Malgré ces explications, nous vous notifions, par la présente, votre licenciement pour faute grave.
En effet, les faits qui vous sont reprochés et qui motivent cette décision sont les suivants :
Nous avons appris qu'au matin du 29 juillet 2008 vous avez, durant votre temps de travail et sur votre lieu de travail, parcouru votre site d'affectation (site Carrefour à [Localité 2]), de salarié en salarié, pour faire signer un document.
Lorsque nous vous avons demandé de quoi il s'agissait, vous nous avez répondu que ce document était destiné à récolter des fonds pour une cause légitime. Pourtant, il s'est avéré qu'il s'agissait en réalité d'une pétition contre votre inspecteur, Monsieur [J], et contre notre société. Il apparaît, par ailleurs, que les salariés que vous avez sollicités pour signer le document en question n'étaient pas informés de son contenu réel et ont ainsi été abusés. Ils en ont eu connaissance par la suite et se sont manifestés auprès de nous pour expliquer la présence de leurs signatures sur cette pétition.

= = = =

_À faire_
• A. Répondez aux questions suivantes à partir de la lettre de licenciement :
(i) Pour quel motif le licenciement est-il notifié ?
(ii) À quel moment se sont produits les faits reprochés ?
(iii) Selon la réponse donnée par le salarié, à quoi le document était-il destiné ?
• B. Poursuivez la lettre de licenciement à partir de sa dernière phrase.

_Données enregistrées_
= = = =

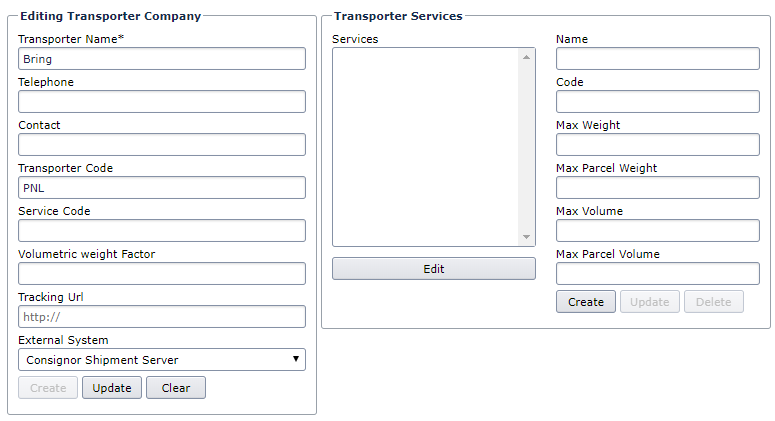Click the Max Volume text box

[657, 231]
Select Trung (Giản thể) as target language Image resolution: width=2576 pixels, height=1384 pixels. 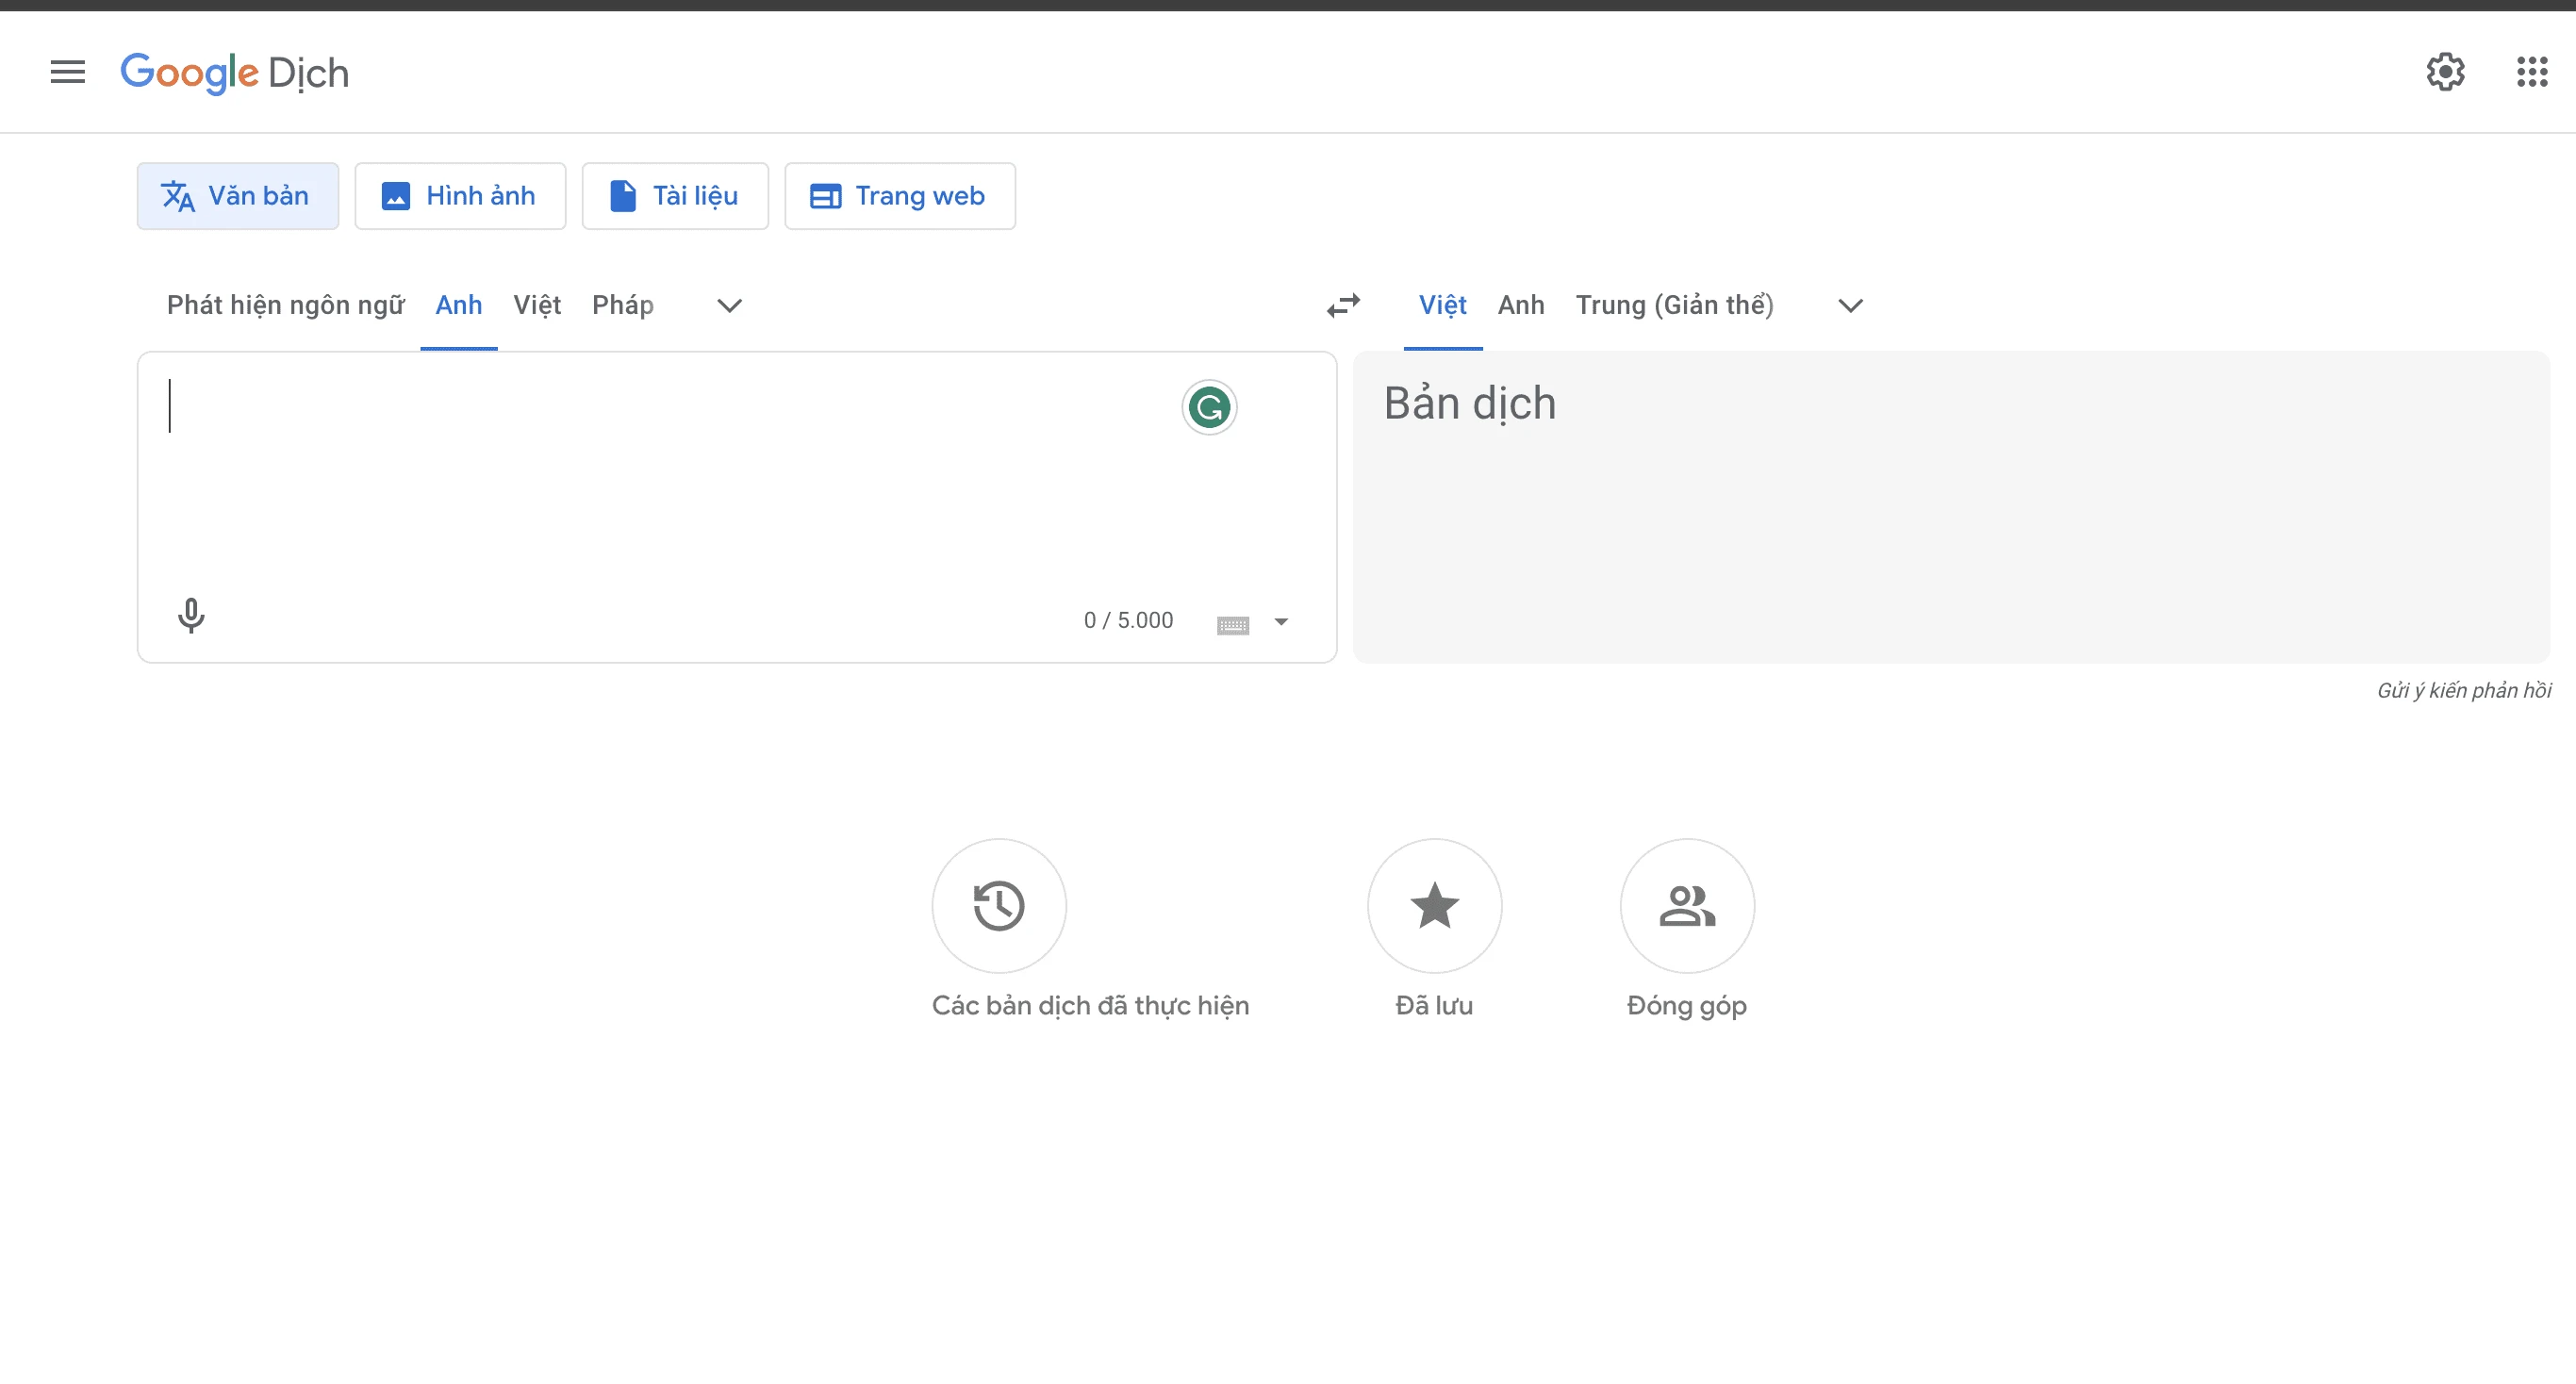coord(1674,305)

= = = =

_Réponses par tâche_
• A.
(i) Le licenciement est notifié pour faute grave.
(ii) Les faits se sont produits le matin du 29 juillet 2008.
(iii) Le document était destiné à récolter des fonds pour une cause légitime.

• B.
[Nons considérons ] ce comportement comme gravement fautif en lui-même. Votre initiative est de nature à porter gravement atteinte à l'ensemble de nos salariés (à commencé par l'inspecteur visé par ce document mais également les membres de votre équipe, que vous avez abusé). Elle est également de nature à porter atteinte à l'image de notre société. Par ailleurs, vous n'avez pas hésité à entraîner avec vous certains de nos salariés en faisant pression sur eux et ne leur cachant la vérité. Cette circonstance aggrave encore votre comportement. Ce caractère fautif est encore aggravé par le fait que vous êtes Chef d'Equipe et que vous avez normalement pour mission de porter les valeurs de notre société chez notre client et de les relayer aux membres de votre équipe. C'est l'inverse vous avez fait.
Le lendemain votre inspecteur a modifié très partiellement vos tâches sur votre site. Comme vous en avez été informé, il s'agissait d'une simple réorganisation de ce site que nous avons repris il y a peu de temps.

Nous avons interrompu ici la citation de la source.